- **TASK PROMPT**
The line containing "Tap the 拉拉纳加" marks the end: restate word for word every line from the first line of the entries below through that one.

- **PROVIDED DATA**
----------

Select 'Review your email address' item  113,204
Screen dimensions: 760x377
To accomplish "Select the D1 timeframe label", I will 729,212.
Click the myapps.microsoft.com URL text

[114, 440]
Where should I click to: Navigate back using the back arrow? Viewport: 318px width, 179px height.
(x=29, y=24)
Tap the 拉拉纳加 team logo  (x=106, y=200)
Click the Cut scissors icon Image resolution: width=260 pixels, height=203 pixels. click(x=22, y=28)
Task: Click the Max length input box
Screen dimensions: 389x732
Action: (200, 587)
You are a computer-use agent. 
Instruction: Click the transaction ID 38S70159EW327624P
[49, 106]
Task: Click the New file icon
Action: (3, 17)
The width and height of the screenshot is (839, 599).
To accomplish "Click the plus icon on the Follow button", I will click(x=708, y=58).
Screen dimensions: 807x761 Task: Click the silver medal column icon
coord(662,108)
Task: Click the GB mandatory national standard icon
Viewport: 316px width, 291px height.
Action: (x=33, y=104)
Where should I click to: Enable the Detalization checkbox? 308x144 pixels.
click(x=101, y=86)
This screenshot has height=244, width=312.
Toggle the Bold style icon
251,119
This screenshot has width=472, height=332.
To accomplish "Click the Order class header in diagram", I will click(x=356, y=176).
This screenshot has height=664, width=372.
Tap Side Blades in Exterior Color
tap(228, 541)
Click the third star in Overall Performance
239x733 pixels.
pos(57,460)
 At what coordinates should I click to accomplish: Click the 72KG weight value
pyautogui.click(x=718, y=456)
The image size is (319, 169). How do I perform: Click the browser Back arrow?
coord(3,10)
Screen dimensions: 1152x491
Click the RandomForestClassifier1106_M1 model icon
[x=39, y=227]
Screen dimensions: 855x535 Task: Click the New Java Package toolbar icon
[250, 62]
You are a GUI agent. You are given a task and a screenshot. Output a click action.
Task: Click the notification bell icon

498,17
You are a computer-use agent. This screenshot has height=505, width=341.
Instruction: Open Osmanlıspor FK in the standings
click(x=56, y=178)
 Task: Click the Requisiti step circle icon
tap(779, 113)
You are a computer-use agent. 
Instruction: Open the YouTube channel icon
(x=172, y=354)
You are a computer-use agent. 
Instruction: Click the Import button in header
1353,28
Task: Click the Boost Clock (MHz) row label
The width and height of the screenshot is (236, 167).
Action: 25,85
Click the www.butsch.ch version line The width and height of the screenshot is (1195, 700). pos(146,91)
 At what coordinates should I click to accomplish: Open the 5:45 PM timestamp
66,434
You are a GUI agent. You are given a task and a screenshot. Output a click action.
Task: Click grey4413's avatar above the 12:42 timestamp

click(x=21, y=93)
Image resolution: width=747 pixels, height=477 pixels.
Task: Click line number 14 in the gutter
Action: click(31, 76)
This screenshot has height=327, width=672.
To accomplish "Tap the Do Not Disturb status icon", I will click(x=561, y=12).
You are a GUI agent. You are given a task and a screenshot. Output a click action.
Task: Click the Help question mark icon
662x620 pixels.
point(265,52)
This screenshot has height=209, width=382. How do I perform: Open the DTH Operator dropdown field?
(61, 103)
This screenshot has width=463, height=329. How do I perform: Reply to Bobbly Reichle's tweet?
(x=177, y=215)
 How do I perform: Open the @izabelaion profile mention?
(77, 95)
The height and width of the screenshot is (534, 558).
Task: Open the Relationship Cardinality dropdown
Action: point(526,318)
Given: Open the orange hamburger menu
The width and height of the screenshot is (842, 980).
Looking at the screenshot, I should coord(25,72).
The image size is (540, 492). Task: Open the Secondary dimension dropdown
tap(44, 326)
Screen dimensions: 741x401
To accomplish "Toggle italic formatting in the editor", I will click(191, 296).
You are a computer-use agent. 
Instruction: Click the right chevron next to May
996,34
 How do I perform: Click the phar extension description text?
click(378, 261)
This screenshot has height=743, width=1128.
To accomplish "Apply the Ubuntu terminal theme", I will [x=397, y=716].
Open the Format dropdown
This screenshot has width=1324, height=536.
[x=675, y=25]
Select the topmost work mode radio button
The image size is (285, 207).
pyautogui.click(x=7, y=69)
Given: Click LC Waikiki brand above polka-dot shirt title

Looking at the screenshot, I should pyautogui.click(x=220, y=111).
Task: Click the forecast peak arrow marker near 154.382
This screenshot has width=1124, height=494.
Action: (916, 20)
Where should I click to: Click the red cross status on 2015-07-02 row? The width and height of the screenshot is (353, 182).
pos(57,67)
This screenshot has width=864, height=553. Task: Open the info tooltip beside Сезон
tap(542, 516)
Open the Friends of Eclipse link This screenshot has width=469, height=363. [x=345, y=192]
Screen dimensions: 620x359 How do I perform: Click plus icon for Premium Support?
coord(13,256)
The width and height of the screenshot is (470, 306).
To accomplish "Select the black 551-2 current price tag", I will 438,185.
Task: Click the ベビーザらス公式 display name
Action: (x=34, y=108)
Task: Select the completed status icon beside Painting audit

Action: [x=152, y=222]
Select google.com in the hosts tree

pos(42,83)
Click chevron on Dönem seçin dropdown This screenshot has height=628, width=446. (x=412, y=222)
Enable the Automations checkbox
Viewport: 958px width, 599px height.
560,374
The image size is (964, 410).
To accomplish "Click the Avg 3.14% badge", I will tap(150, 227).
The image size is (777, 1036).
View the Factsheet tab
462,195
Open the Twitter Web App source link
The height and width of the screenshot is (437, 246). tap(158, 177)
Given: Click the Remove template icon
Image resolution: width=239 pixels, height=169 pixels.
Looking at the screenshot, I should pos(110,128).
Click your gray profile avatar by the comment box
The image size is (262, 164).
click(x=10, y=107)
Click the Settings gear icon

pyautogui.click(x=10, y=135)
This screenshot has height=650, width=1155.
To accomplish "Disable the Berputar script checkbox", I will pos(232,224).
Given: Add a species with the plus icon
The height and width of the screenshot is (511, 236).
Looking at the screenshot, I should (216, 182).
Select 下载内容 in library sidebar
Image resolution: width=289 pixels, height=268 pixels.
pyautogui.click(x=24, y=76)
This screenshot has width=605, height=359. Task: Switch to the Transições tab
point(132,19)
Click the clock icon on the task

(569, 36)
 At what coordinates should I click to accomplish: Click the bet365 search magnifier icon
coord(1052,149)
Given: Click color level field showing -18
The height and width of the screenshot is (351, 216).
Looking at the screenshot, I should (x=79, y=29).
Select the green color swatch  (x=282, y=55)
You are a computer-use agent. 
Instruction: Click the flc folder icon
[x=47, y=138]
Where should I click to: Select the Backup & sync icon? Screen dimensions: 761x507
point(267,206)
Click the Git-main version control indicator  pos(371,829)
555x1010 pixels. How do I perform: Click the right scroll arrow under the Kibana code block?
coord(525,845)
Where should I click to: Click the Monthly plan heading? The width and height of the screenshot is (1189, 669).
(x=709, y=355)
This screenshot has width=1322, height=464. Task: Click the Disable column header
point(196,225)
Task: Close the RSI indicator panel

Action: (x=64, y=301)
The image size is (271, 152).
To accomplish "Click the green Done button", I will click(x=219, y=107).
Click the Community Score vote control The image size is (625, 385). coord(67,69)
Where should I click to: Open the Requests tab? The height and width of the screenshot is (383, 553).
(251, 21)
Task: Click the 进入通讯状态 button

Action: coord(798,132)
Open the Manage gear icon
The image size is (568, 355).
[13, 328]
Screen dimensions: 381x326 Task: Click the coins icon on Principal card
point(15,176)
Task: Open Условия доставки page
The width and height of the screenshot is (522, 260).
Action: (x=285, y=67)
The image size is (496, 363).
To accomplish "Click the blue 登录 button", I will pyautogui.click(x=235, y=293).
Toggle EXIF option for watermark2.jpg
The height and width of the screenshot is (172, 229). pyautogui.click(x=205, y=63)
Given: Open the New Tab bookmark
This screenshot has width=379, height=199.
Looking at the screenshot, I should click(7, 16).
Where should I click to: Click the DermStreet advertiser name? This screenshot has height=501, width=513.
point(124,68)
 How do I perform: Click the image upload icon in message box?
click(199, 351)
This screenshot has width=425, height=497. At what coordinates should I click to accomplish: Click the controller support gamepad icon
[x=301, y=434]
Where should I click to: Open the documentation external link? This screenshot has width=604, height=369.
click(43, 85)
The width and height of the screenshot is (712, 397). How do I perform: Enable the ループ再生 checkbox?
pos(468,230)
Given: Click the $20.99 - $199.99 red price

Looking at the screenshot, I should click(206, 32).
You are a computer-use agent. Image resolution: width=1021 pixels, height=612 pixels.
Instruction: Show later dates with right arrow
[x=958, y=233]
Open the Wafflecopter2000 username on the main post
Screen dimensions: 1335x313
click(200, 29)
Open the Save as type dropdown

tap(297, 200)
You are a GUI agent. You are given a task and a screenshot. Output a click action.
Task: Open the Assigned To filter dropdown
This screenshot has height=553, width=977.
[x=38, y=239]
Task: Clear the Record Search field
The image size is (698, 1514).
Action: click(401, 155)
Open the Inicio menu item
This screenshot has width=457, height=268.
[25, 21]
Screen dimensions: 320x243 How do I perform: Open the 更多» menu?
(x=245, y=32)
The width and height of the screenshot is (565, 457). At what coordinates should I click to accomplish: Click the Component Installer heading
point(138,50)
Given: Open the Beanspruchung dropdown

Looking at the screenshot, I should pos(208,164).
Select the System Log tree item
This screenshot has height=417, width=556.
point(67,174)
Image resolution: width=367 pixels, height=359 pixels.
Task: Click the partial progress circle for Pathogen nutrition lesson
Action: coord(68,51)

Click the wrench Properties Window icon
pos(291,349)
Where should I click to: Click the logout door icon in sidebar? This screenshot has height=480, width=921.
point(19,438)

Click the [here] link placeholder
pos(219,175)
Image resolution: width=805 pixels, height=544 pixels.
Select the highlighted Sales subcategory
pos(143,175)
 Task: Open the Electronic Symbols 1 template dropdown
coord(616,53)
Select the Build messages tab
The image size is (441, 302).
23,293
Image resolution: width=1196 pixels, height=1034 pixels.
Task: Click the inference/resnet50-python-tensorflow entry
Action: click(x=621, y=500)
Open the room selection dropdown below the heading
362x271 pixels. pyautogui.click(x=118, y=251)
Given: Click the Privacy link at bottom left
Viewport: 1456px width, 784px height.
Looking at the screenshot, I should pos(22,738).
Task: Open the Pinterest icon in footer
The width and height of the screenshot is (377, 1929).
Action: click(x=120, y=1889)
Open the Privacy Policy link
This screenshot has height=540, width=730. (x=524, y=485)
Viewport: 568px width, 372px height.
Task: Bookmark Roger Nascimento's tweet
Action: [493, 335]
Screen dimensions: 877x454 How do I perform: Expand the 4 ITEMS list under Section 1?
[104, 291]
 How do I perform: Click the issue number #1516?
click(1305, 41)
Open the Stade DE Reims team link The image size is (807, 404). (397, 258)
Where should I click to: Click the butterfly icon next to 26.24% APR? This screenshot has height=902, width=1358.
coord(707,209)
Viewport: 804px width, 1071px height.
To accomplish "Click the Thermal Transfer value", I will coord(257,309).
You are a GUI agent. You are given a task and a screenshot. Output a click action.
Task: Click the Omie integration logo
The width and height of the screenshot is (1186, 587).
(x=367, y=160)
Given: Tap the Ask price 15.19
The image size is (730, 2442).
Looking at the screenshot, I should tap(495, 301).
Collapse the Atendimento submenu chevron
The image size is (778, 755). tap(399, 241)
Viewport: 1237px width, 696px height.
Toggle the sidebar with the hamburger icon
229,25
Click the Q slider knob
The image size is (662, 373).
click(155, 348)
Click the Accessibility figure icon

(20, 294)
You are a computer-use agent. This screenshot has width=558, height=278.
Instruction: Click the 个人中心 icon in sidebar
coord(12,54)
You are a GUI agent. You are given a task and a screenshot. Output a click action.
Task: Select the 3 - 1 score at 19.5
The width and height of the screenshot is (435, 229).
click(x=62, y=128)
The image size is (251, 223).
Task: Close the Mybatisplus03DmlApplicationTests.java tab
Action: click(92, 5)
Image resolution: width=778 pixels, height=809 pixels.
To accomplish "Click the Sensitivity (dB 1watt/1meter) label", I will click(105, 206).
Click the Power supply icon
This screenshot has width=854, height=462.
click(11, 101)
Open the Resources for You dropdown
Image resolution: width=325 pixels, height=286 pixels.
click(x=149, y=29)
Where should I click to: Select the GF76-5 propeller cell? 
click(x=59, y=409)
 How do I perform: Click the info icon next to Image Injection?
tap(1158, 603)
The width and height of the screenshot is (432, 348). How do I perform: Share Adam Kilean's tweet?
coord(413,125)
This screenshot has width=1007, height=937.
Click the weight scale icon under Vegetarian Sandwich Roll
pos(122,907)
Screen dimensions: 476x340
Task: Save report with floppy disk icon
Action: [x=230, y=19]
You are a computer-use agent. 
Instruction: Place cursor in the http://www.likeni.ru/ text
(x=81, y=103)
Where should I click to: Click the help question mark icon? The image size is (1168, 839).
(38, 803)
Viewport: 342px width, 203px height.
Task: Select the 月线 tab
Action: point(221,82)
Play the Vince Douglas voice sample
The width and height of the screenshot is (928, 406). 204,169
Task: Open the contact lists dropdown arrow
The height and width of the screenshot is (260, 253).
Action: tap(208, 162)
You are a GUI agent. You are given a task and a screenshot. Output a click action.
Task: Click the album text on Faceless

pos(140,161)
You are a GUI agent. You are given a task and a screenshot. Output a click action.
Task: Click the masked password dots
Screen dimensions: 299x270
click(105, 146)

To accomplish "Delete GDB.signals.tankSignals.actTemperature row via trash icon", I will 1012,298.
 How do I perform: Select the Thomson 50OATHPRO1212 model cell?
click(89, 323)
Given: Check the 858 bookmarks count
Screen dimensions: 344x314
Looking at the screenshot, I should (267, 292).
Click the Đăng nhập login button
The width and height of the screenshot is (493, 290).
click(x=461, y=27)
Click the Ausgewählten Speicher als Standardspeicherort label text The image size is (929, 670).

----------

- **SOLUTION TO THIS EXERCISE**
Select 'Review your email address' item  113,204
Screen dimensions: 760x377
To accomplish "Select the D1 timeframe label", I will 729,212.
Click the myapps.microsoft.com URL text

[114, 440]
Where should I click to: Navigate back using the back arrow? Viewport: 318px width, 179px height.
(x=29, y=24)
Tap the 拉拉纳加 team logo  (x=106, y=200)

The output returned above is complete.